> **ACTION ITEM**
Copy the listing in full and exactly, omitting its images.

> **DATA IN THIS EXERCISE**
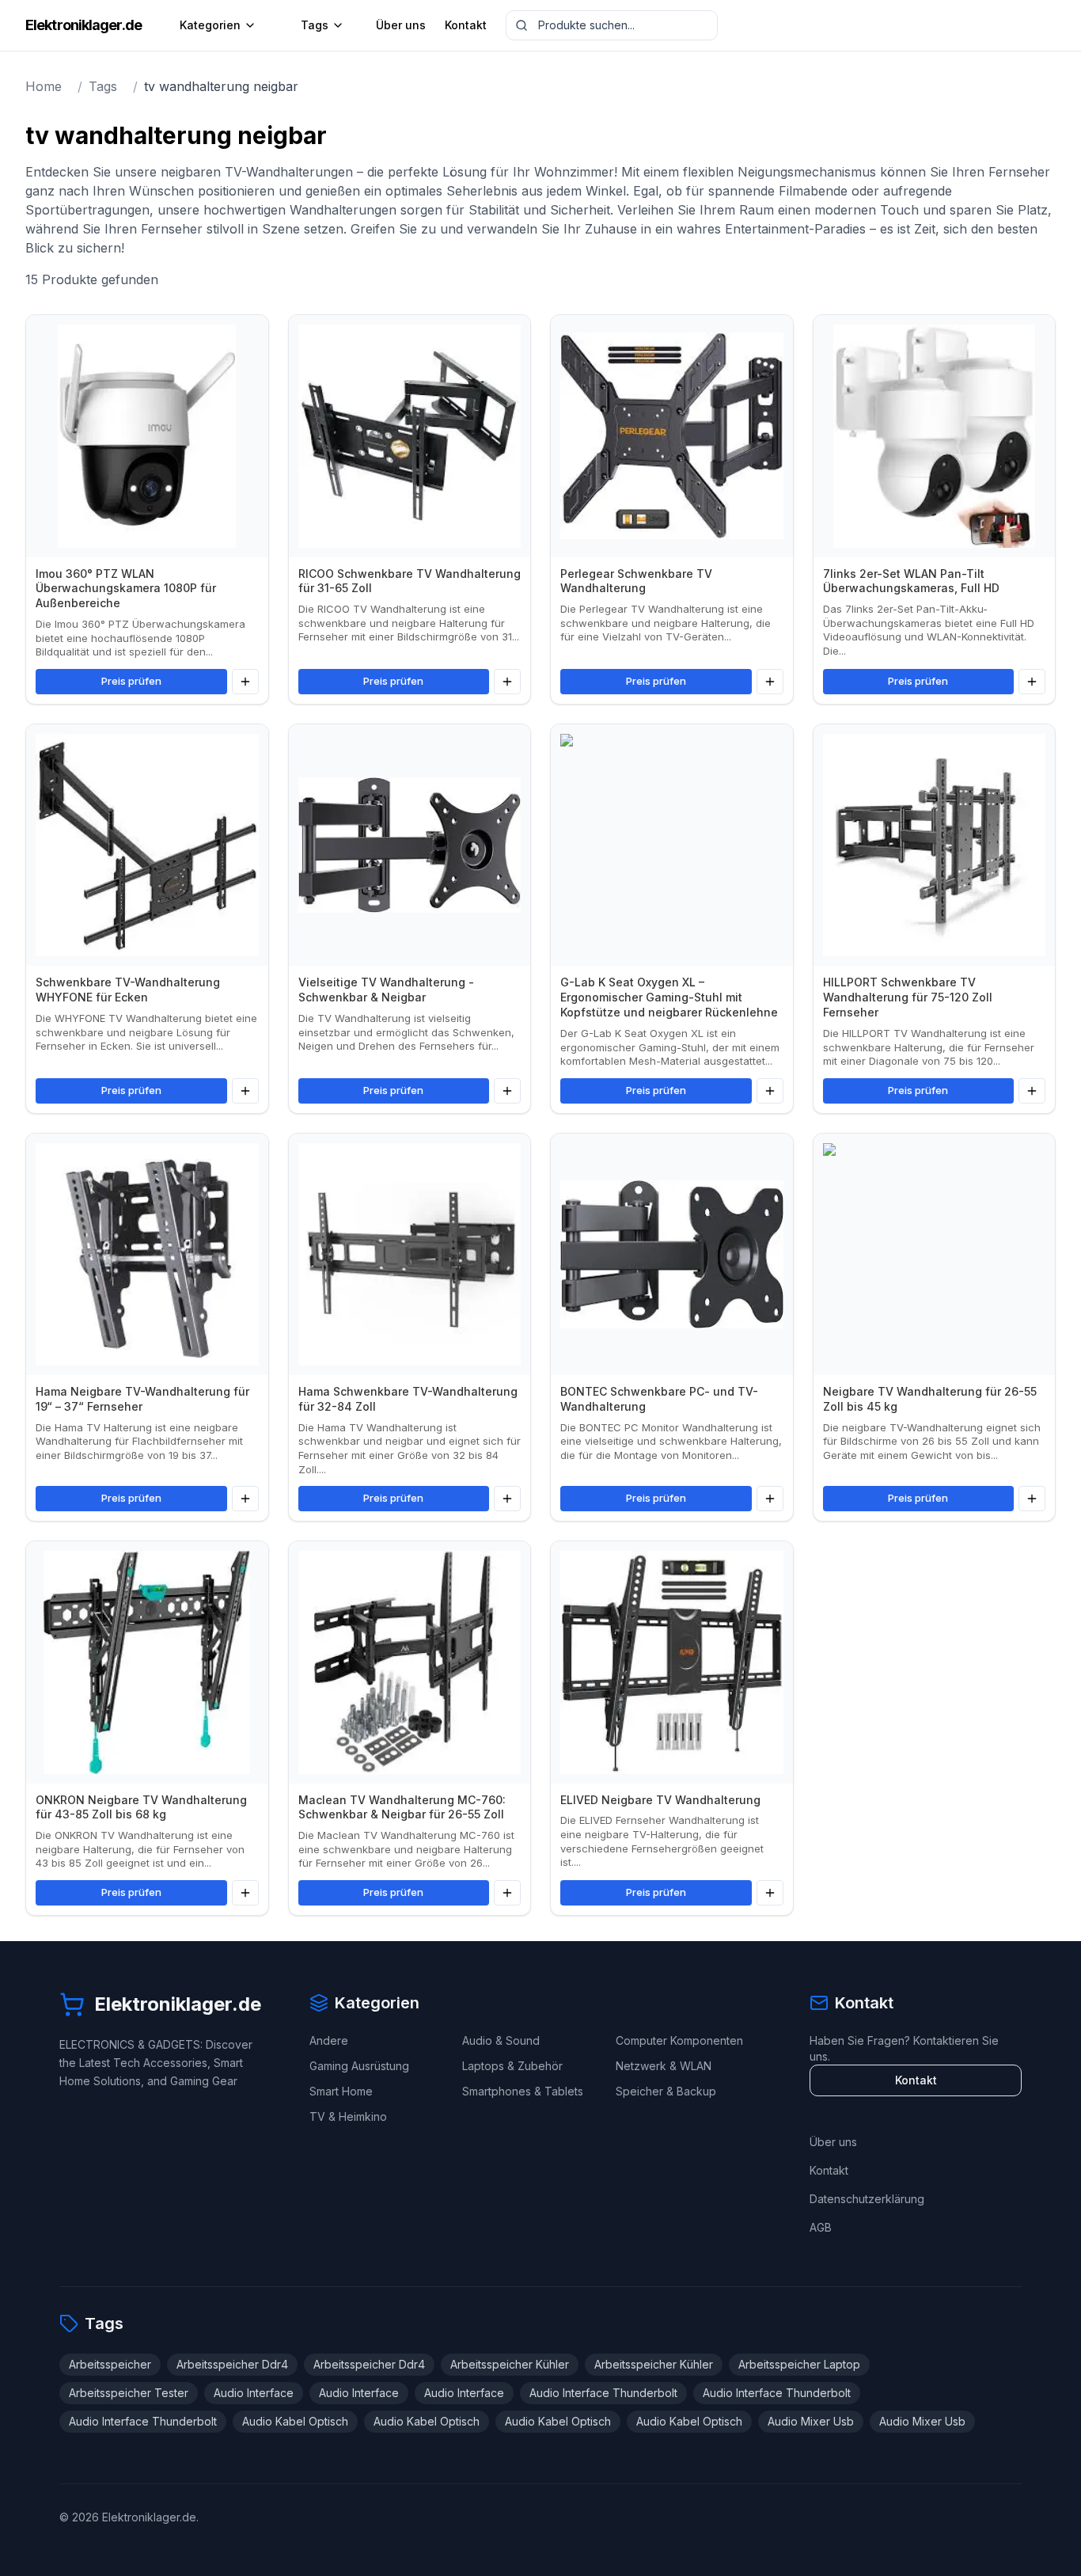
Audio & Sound (501, 2040)
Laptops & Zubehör (512, 2066)
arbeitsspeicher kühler (509, 2364)
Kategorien (210, 25)
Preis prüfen (131, 680)
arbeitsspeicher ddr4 (232, 2364)
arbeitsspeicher (110, 2364)
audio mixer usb (811, 2421)
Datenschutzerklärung (867, 2199)
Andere (328, 2040)
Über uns (401, 25)
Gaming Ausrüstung (359, 2066)
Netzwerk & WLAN (663, 2066)
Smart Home (341, 2091)
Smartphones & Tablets (522, 2091)
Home (43, 86)
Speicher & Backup (666, 2091)
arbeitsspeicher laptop (799, 2364)
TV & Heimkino (348, 2116)
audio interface (254, 2392)
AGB (821, 2227)
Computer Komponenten (679, 2040)
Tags (314, 25)
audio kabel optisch (295, 2421)
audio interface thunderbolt (603, 2392)
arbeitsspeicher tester (128, 2392)
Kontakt (466, 25)
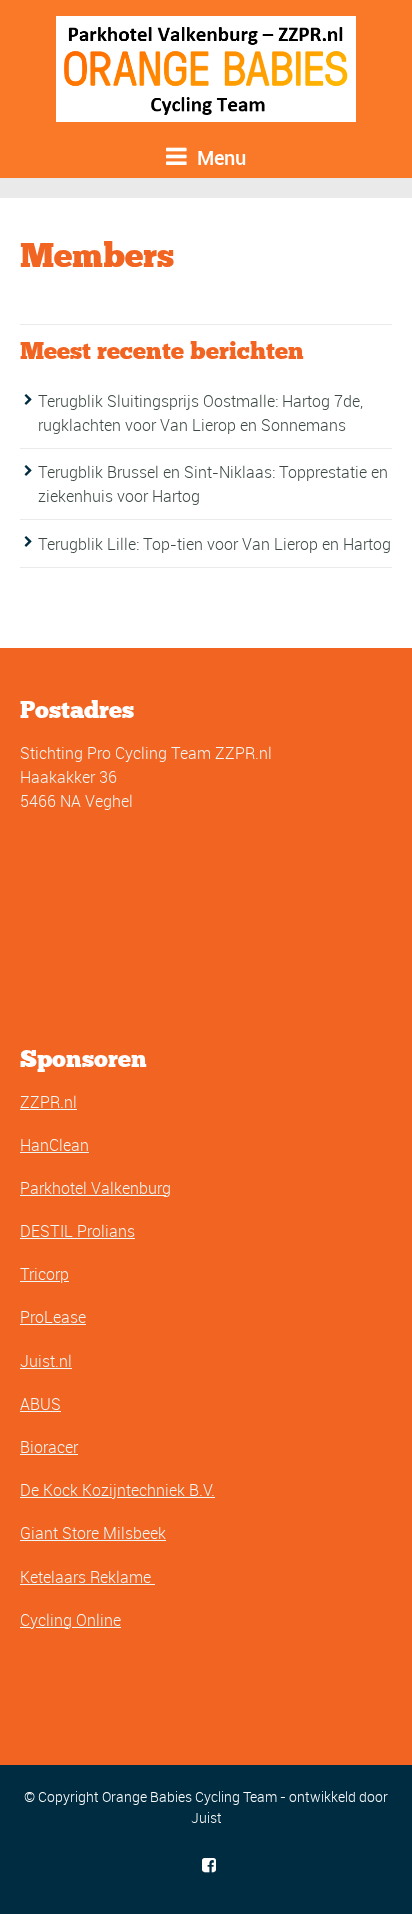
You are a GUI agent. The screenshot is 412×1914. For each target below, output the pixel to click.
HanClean (54, 1145)
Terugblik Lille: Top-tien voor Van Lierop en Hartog (214, 544)
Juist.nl (46, 1361)
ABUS (40, 1404)
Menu (219, 157)
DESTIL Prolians (77, 1231)
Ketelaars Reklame (87, 1577)
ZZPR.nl (48, 1102)
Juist (206, 1817)
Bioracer (49, 1447)
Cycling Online (70, 1620)
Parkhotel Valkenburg (95, 1188)
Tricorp (44, 1274)
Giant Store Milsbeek (93, 1533)
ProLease (53, 1317)
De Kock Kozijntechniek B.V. (117, 1490)
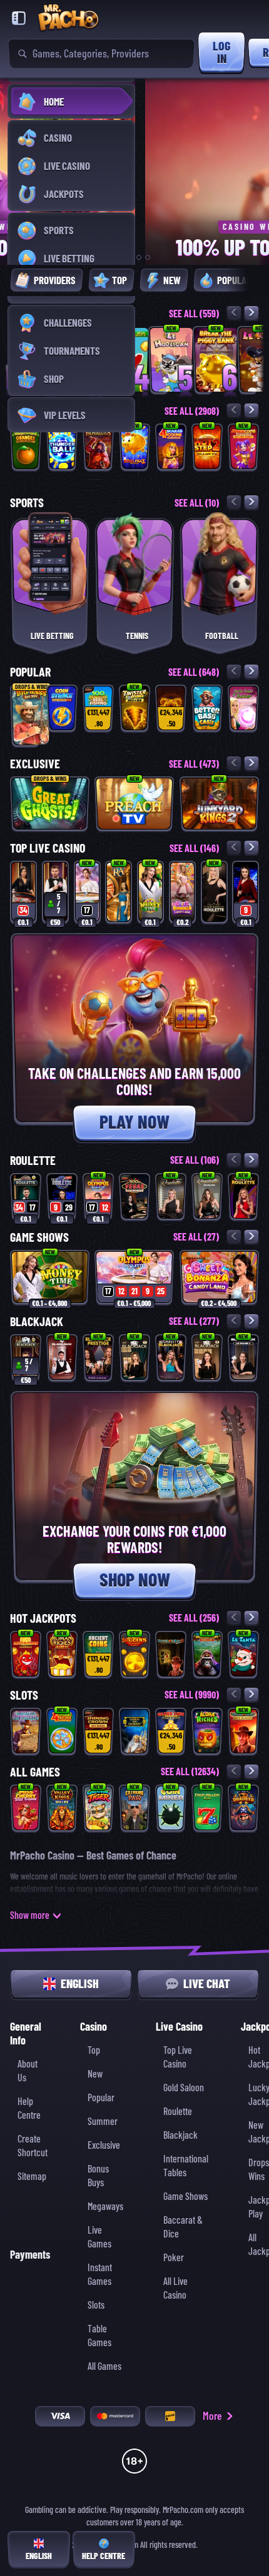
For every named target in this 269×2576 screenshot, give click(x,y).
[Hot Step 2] (207, 447)
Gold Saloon (183, 2088)
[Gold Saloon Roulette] (214, 892)
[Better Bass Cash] (207, 708)
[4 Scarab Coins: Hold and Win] (170, 447)
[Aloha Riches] (207, 1731)
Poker (173, 2258)
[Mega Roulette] (245, 892)
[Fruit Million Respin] (207, 1808)
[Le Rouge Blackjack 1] (243, 1357)
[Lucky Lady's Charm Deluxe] (243, 708)
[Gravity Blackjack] (170, 1357)
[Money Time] (150, 892)
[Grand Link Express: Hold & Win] (170, 1731)
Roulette (177, 2112)
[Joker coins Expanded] (243, 447)
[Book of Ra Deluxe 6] (170, 1654)
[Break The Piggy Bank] (216, 360)
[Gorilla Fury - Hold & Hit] (207, 1654)
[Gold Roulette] (170, 1196)
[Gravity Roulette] (243, 1196)
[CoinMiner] (170, 1808)
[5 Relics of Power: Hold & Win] (170, 708)
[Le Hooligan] (171, 360)
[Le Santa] (243, 1654)
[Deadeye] (243, 1808)
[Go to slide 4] (147, 257)
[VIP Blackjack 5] (207, 1357)
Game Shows (185, 2196)
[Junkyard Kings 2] (219, 803)
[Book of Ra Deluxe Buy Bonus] (243, 1731)
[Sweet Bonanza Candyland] (182, 892)
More (212, 2415)
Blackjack (180, 2135)
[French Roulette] (207, 1196)
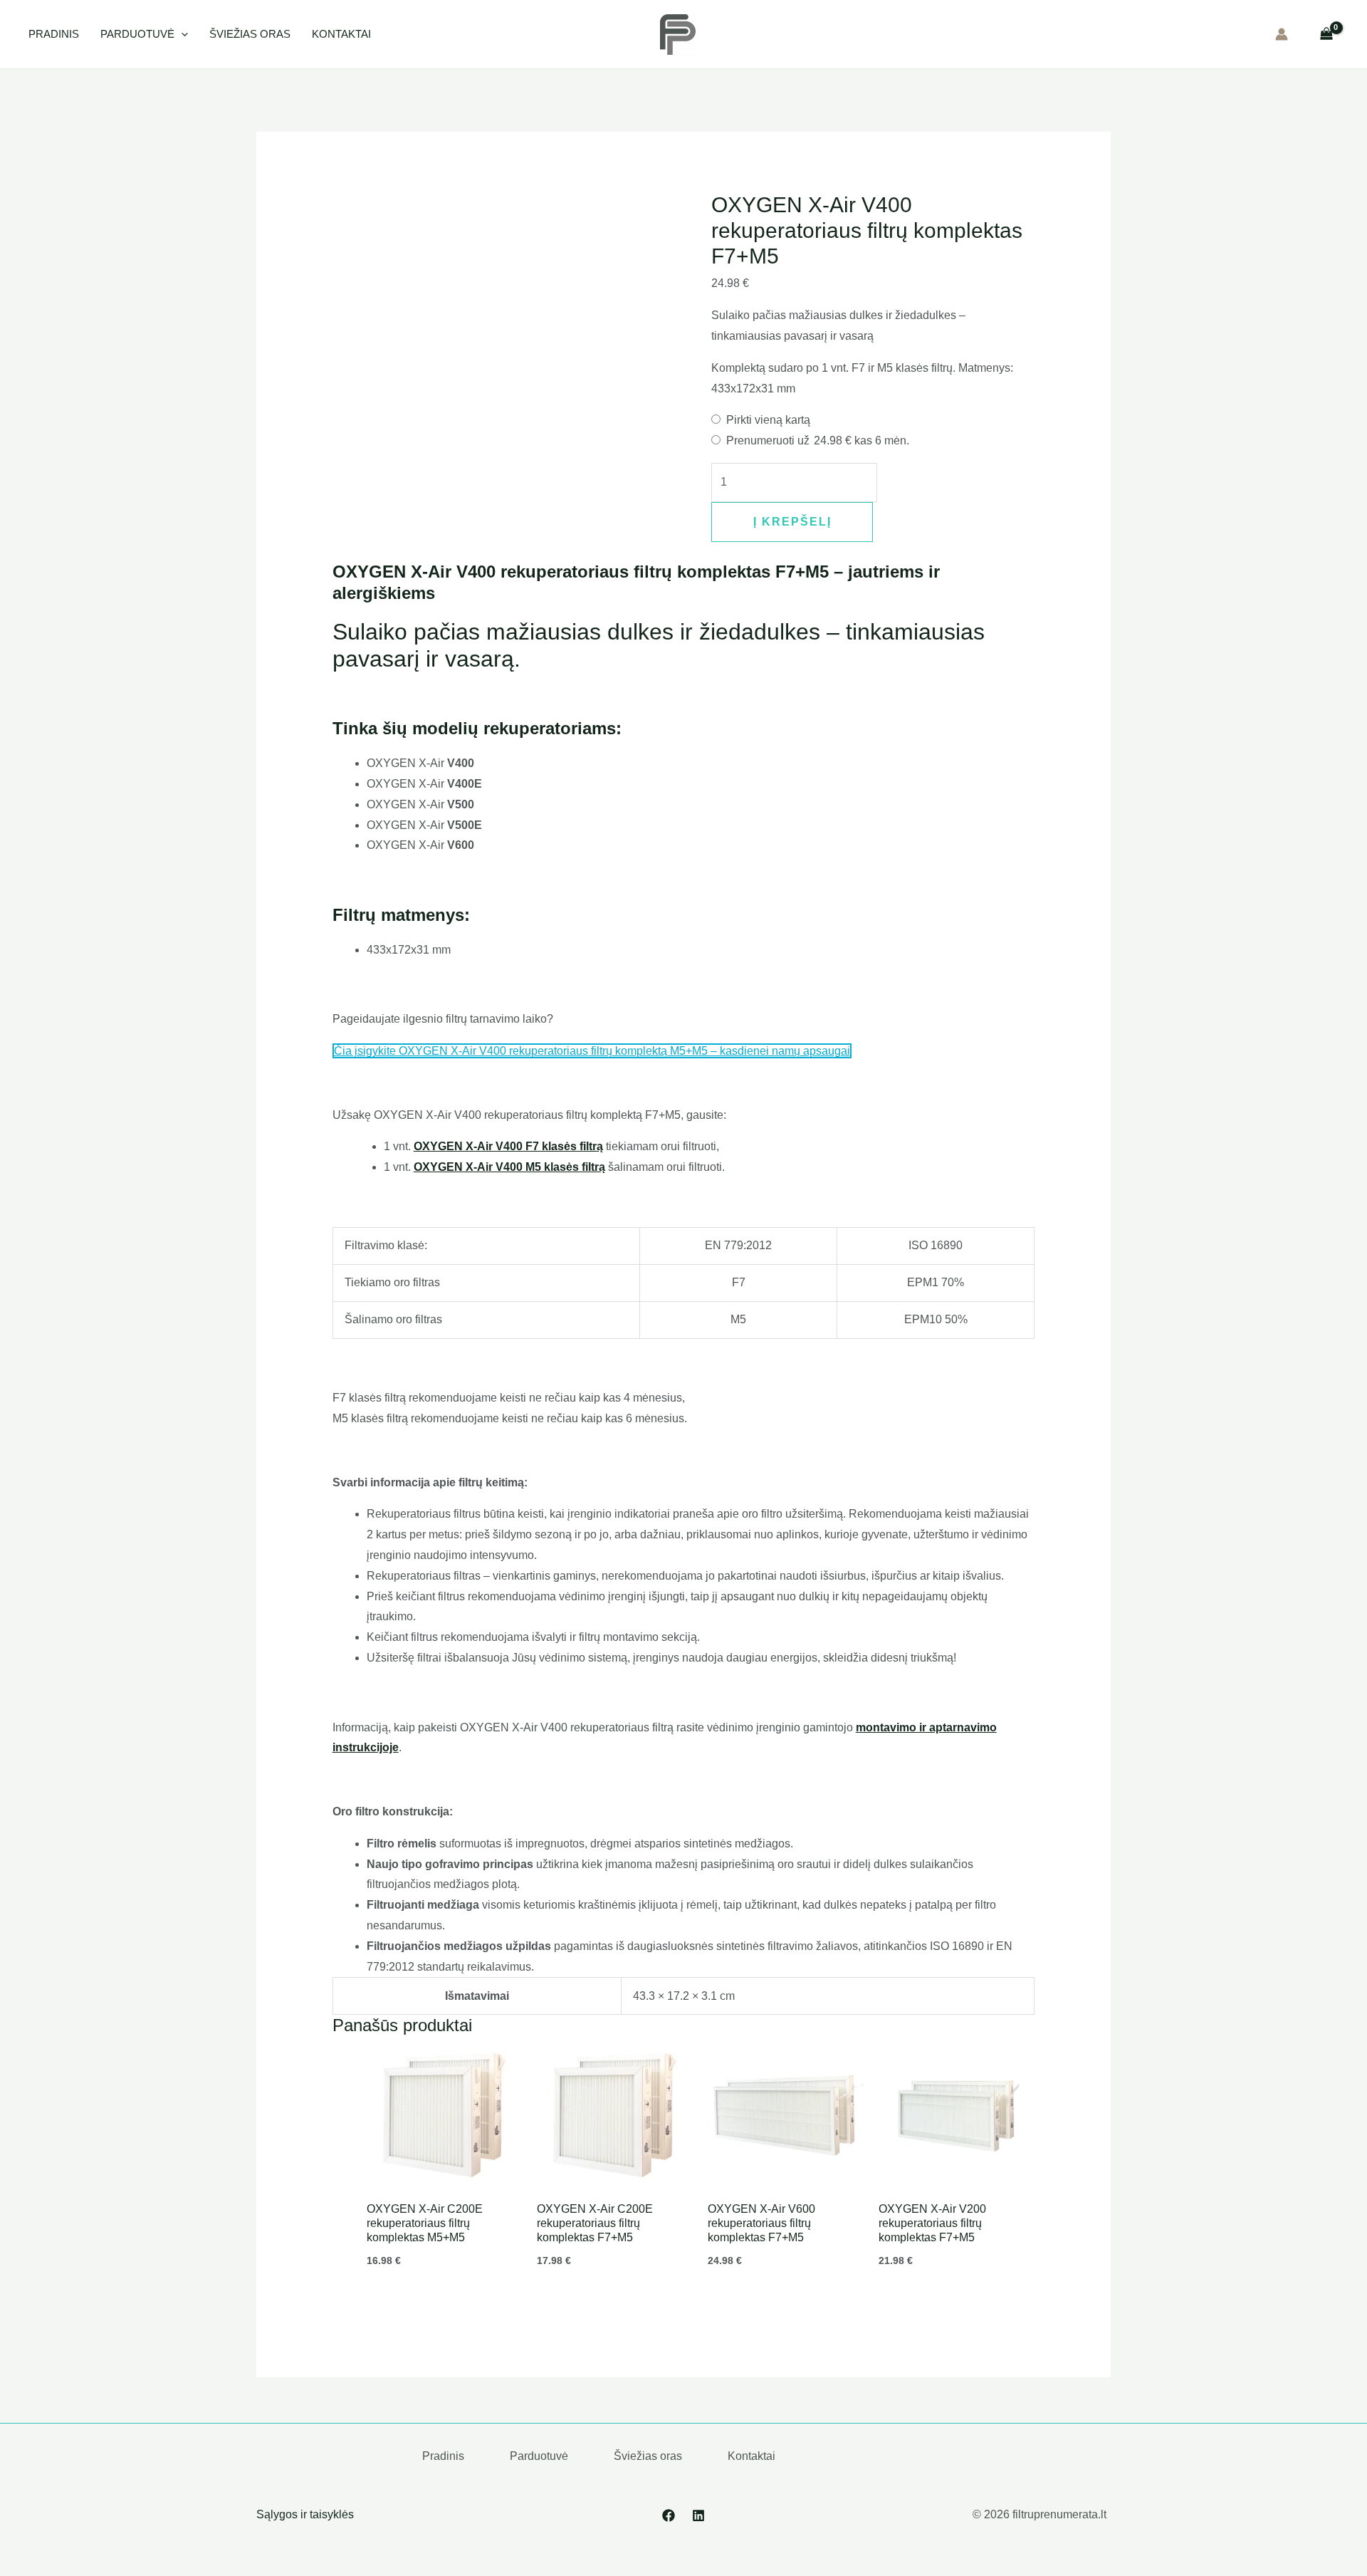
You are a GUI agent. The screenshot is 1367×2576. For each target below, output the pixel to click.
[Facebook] (668, 2515)
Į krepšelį (792, 522)
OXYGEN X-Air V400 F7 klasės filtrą (508, 1146)
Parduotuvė (137, 34)
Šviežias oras (249, 34)
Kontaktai (341, 34)
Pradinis (53, 34)
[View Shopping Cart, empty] (1326, 34)
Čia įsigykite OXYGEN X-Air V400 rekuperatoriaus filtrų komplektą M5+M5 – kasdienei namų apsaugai (592, 1051)
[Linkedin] (698, 2515)
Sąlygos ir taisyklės (305, 2514)
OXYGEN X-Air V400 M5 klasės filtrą (509, 1167)
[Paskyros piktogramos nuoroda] (1281, 34)
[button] (181, 34)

> **WRITTEN REPLY**
Audio & Sound (501, 2040)
Laptops & Zubehör (512, 2066)
arbeitsspeicher kühler (509, 2364)
Kategorien (210, 25)
Preis prüfen (131, 680)
arbeitsspeicher ddr4 (232, 2364)
arbeitsspeicher (110, 2364)
audio mixer usb (811, 2421)
Datenschutzerklärung (867, 2199)
Andere (328, 2040)
Über uns (401, 25)
Gaming Ausrüstung (359, 2066)
Netzwerk & WLAN (663, 2066)
Smart Home (341, 2091)
Smartphones & Tablets (522, 2091)
Home (43, 86)
Speicher & Backup (666, 2091)
arbeitsspeicher laptop (799, 2364)
TV & Heimkino (348, 2116)
audio interface (254, 2392)
AGB (821, 2227)
Computer Komponenten (679, 2040)
Tags (314, 25)
audio kabel optisch (295, 2421)
audio interface thunderbolt (603, 2392)
arbeitsspeicher tester (128, 2392)
Kontakt (466, 25)
You are a GUI agent. The screenshot is 412×1914. For each target below, output the pixel to click.
HanClean (54, 1145)
Terugblik Lille: Top-tien voor Van Lierop en Hartog (214, 544)
Juist.nl (46, 1361)
ABUS (40, 1404)
Menu (219, 157)
DESTIL Prolians (77, 1231)
Ketelaars Reklame (87, 1577)
ZZPR.nl (48, 1102)
Juist (206, 1817)
Bioracer (49, 1447)
Cycling Online (70, 1620)
Parkhotel Valkenburg (95, 1188)
Tricorp (44, 1274)
Giant Store Milsbeek (93, 1533)
ProLease (53, 1317)
De Kock Kozijntechniek B.V. (117, 1490)
For every named target in this 269×2576 screenshot, give click(x,y).
[Hot Step 2] (207, 447)
Gold Saloon (183, 2088)
[Gold Saloon Roulette] (214, 892)
[Better Bass Cash] (207, 708)
[4 Scarab Coins: Hold and Win] (170, 447)
[Aloha Riches] (207, 1731)
Poker (173, 2258)
[Mega Roulette] (245, 892)
[Fruit Million Respin] (207, 1808)
[Le Rouge Blackjack 1] (243, 1357)
[Lucky Lady's Charm Deluxe] (243, 708)
[Gravity Blackjack] (170, 1357)
[Money Time] (150, 892)
[Grand Link Express: Hold & Win] (170, 1731)
Roulette (177, 2112)
[Joker coins Expanded] (243, 447)
[Book of Ra Deluxe 6] (170, 1654)
[Break The Piggy Bank] (216, 360)
[Gorilla Fury - Hold & Hit] (207, 1654)
[Gold Roulette] (170, 1196)
[Gravity Roulette] (243, 1196)
[CoinMiner] (170, 1808)
[5 Relics of Power: Hold & Win] (170, 708)
[Le Hooligan] (171, 360)
[Le Santa] (243, 1654)
[Deadeye] (243, 1808)
[Go to slide 4] (147, 257)
[VIP Blackjack 5] (207, 1357)
Game Shows (185, 2196)
[Junkyard Kings 2] (219, 803)
[Book of Ra Deluxe Buy Bonus] (243, 1731)
[Sweet Bonanza Candyland] (182, 892)
More (212, 2415)
Blackjack (180, 2135)
[French Roulette] (207, 1196)
You are a GUI agent. The screenshot is 1367×2576. For each target below, output the pixel to click.
[Facebook] (668, 2515)
Į krepšelį (792, 522)
OXYGEN X-Air V400 F7 klasės filtrą (508, 1146)
Parduotuvė (137, 34)
Šviežias oras (249, 34)
Kontaktai (341, 34)
Pradinis (53, 34)
[View Shopping Cart, empty] (1326, 34)
Čia įsigykite OXYGEN X-Air V400 rekuperatoriaus filtrų komplektą M5+M5 – kasdienei namų apsaugai (592, 1051)
[Linkedin] (698, 2515)
Sąlygos ir taisyklės (305, 2514)
OXYGEN X-Air V400 M5 klasės filtrą (509, 1167)
[Paskyros piktogramos nuoroda] (1281, 34)
[button] (181, 34)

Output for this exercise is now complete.